Em abril de 1945, durante o ataque a Montese, batalha estratégica da Campanha da Itália, o segundo-sargento Nestor da Silva, 27, e seu grupo de 16 homens da Força Expedicionária Brasileira fizeram 18 prisioneiros alemães. Sem poder tomar conta de todos, Nestor conduziu os alemães para uma cratera, entregou granadas de mão a dois cabos e ordenou: "Se algum deles quiser subir, aí vocês não tenham complacência, joguem as granadas aí dentro e temos conversado."

Não foi preciso usar as granadas. E naquela madrugada, com Montese praticamente tomada pelas tropas brasileiras, o telefone de manivela tocou no posto avançado: o então general (depois marechal) Mascarenhas de Morais, comandante da FEB, promovera Nestor a segundo-tenente, por bravura.

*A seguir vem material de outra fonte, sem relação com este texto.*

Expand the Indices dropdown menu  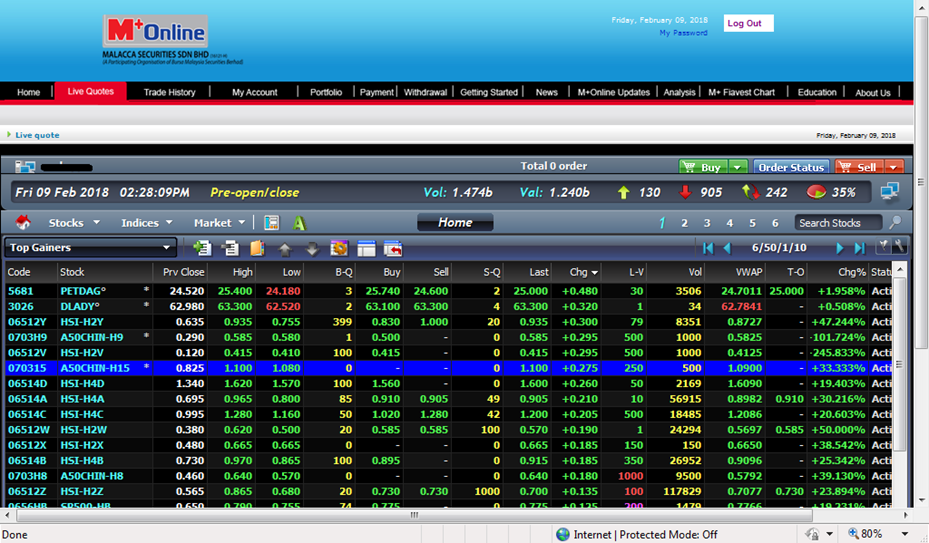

Como muitos que lutaram contra o fascismo, Nestor da Silva gostava de contar as histórias de soldado, mas não se gabava de seus feitos. Quem via aquele homem, já centenário, sair do apartamento na Asa Sul para ir ao banco, à banca de jornais ou à paróquia de Nossa Senhora de Guadalupe, não imaginava estar diante de um dos últimos heróis da Segunda Guerra Mundial.